RuntimeError when using more than one class in dataloader

I get a runtime error from my dataloader, which loads MNIST, when i use more than one class. When I use only one class, it works.

This is my dataset class (meant for self-supervised learning):

class mnistDataset(Dataset):
    def __init__(self, mnist_data, numbers_to_include=None):

        # Subset the digits to include
        if numbers_to_include is not None:
            data_temp = [im for im in mnist_data if im[1] in numbers_to_include]            
            im_true_temp = [sample[0] for sample in data_temp]
            self.target = [sample[1] for sample in data_temp]
        else:
            im_true_temp = [sample[0] for sample in mnist_data]
            self.target = [sample[1] for sample in mnist_data]
        
        # Remove pixels in the middle and cast to tensors
        self.im = []
        self.im_true = []
        for image in im_true_temp:
            image_temp = image.clone()
            image_temp[0,12:15,:] = 0                
            self.im.append(image_temp)
            self.im_true.append(image)
            
    def __len__(self):
        return len(self.target)
    
    def __getitem__(self, idx):
        return self.im[idx], self.im_true[idx], torch.Tensor(self.target[idx]).type(torch.LongTensor)

I wrap this in the Dataloader class:

batch_size = 16
numbers_to_include = [0,5]

# Dataset 
train_dataset = mnistDataset(trainset, numbers_to_include=numbers_to_include)
train_dataloader = DataLoader(train_dataset, shuffle=True, batch_size=batch_size, drop_last=False)

The error happens when i try to iterate the dataloader (I can iterate the dataset class):

for X, y, t in test_dataloader:
...

This gives the following error:

Traceback (most recent call last):

  File "C:\Users\Malte\Documents\CMI\python\networks\self_supervised_mnist.py", line 112, in <module>
    for X, y, t in test_dataloader:

  File "C:\Users\Malte\Anaconda3\lib\site-packages\torch\utils\data\dataloader.py", line 345, in __next__
    data = self._next_data()

  File "C:\Users\Malte\Anaconda3\lib\site-packages\torch\utils\data\dataloader.py", line 385, in _next_data
    data = self._dataset_fetcher.fetch(index)  # may raise StopIteration

  File "C:\Users\Malte\Anaconda3\lib\site-packages\torch\utils\data\_utils\fetch.py", line 47, in fetch
    return self.collate_fn(data)

  File "C:\Users\Malte\Anaconda3\lib\site-packages\torch\utils\data\_utils\collate.py", line 79, in default_collate
    return [default_collate(samples) for samples in transposed]

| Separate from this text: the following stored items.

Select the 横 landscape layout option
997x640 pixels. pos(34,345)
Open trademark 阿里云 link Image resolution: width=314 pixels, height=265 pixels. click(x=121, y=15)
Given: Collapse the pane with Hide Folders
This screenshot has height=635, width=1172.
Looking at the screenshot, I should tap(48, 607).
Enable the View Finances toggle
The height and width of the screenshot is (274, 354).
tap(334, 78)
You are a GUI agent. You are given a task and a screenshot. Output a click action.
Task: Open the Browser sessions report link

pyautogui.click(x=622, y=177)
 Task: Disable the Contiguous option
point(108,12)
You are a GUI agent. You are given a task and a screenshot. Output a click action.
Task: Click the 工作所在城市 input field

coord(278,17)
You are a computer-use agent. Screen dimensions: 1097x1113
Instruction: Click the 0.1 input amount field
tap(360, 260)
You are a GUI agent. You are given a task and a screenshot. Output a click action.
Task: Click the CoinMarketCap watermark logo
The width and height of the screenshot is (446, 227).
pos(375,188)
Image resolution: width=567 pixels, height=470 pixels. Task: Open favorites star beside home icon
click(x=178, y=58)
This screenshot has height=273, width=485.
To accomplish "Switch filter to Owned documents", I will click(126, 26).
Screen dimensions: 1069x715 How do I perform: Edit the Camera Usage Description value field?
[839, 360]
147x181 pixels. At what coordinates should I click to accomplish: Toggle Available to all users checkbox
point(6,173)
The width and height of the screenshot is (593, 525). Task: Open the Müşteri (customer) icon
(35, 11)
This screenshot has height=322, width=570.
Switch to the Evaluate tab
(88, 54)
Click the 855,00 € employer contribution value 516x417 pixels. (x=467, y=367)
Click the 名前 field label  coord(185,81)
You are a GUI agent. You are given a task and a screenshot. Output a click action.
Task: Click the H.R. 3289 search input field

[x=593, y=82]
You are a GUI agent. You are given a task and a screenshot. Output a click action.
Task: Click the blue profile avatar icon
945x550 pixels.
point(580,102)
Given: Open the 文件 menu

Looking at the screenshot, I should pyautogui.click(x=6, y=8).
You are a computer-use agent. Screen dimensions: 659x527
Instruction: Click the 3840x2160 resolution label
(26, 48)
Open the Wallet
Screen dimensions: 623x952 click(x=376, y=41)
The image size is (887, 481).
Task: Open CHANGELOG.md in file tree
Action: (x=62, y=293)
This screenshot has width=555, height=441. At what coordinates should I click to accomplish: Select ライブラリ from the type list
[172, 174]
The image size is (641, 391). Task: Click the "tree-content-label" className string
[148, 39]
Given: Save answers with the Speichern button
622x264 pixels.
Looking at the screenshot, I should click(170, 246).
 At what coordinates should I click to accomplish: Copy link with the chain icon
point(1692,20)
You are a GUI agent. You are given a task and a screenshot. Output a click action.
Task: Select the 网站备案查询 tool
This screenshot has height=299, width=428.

  File "C:\Users\Malte\Anaconda3\lib\site-packages\torch\utils\data\_utils\collate.py", line 79, in <listcomp>
    return [default_collate(samples) for samples in transposed]

  File "C:\Users\Malte\Anaconda3\lib\site-packages\torch\utils\data\_utils\collate.py", line 55, in default_collate
    return torch.stack(batch, 0, out=out)

RuntimeError: invalid argument 0: Sizes of tensors must match except in dimension 0. Got 0 and 5 in dimension 1 at C:\w\1\s\tmp_conda_3.7_100118\conda\conda-bld\pytorch_1579082551706\work\aten\src\TH/generic/THTensor.cpp:612

Does anyone have an idea what causes this?